I know many people who are worried that Rowan WIlliams has gone off his theological chump. Since he had written firmly and eloquently on behalf of the full participation of gay and lesbian persons in the leadership of the Body of Christ before his elevation to the archepiscopate of Canterbury, but now advances a different perspective on licit and illicit relationships, some of my friends take him as a callow vacillator who abandoned principle in order to advance to the most prestigious job in Anglican Christianity (short of being by God’s grace Monarch of England). I’m reluctant to think him so base a careerist; contrariwise, I have several times wondered whether he might not construe his new role much as did Thomas a Becket — as an office to which, by accepting, he agrees to subordinate his own interests and convictions. (“Oh God, I hope not!” sighed one interlocutor.)

I wish the Most Reverend Dr. Williams, with the cooperation of the Holy Spirit, were deploying his considerable theological wisdom and rhetorical skills to direct the Anglican Communion in a direction different from its present course. But if he’s getting up morning by morning to ask himself how the Archbishop of Canterbury must rightly serve God and the Anglican Communion — rather than what he, Rowan Williams, could do to effect ends that he knew were right — I think I’m pretty sympathetic with him. I believe in “the office” as an expression of vocation distinct from the full expression of personal convictions. “The office” exemplifies a social identity in which we participate, the exercise of which we affect (obviously), but which we do not possess, to manipulate as an instrument for our purposes.
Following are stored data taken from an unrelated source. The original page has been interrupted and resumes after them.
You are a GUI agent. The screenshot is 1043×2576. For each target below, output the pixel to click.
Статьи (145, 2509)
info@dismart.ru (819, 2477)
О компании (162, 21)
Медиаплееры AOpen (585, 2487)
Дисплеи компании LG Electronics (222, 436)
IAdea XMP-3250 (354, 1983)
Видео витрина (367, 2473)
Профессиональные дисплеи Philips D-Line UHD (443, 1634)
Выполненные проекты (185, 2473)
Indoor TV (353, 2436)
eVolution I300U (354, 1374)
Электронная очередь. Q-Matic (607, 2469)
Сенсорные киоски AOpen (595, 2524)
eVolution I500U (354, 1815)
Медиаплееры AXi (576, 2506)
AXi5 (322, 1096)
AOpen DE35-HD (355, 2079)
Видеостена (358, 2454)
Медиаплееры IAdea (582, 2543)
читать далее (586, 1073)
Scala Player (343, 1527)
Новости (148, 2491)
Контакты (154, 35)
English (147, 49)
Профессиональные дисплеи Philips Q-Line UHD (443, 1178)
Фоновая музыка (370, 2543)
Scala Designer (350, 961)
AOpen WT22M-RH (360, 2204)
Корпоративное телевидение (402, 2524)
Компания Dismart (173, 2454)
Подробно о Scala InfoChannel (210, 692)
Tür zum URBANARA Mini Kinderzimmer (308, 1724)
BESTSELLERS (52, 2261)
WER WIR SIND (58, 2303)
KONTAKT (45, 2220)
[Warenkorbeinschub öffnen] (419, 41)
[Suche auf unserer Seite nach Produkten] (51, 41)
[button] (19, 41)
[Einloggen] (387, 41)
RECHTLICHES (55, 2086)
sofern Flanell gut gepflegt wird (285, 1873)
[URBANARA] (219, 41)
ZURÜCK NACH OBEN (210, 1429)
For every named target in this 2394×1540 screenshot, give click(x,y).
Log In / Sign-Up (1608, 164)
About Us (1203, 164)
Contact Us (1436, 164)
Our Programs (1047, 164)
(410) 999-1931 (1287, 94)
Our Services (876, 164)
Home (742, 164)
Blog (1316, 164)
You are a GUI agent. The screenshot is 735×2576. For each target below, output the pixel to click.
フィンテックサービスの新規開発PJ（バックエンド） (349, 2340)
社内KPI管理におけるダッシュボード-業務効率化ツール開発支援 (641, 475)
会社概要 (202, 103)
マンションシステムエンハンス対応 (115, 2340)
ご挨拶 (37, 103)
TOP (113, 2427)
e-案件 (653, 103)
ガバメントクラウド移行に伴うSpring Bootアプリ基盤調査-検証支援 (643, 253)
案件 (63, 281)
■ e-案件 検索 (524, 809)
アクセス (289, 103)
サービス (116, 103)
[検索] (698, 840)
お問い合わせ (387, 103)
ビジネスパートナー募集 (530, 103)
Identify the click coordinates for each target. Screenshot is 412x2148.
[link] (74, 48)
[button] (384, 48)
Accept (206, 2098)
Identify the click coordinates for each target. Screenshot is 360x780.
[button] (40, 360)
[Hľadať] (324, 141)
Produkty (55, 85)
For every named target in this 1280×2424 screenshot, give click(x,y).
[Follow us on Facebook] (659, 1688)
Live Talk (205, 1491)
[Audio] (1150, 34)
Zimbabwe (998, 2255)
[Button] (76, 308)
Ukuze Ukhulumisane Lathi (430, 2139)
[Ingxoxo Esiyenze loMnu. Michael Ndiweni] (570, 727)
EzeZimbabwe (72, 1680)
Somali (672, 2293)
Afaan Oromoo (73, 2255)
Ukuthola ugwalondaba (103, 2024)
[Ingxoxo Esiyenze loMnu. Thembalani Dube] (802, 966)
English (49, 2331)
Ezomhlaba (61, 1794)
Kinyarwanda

(Parenthetically, I don’t suppose that everyone who disagrees with me or Rowan Williams therefore must think of offices solely as nexuses of power that avail to satisfy self-interested policy goals. There’s shades of difference, by all means.)

Now, as a follow-up reflections: I doubt that demystifying and disenchanting “the office” effect the same gesture. On my hunch, “the office” provides something of a bulwark against the bare-knuckled brawl of power and will; it can surely be used in manipulative ways, but that’s the gesture of someone who already disbelieves in the distinct responsibilities of “the office.” And I wonder whether, if we leave behind an ideology of office, we don’t swing the door open to the puerile sorts of egalitarianism (because each of us presumably has some positive qualities, because we stand equal before the throne of God, therefore everyone’s opinion and standing should be treated equally in all circumstances”). But maybe this just catches me on a grouchy day.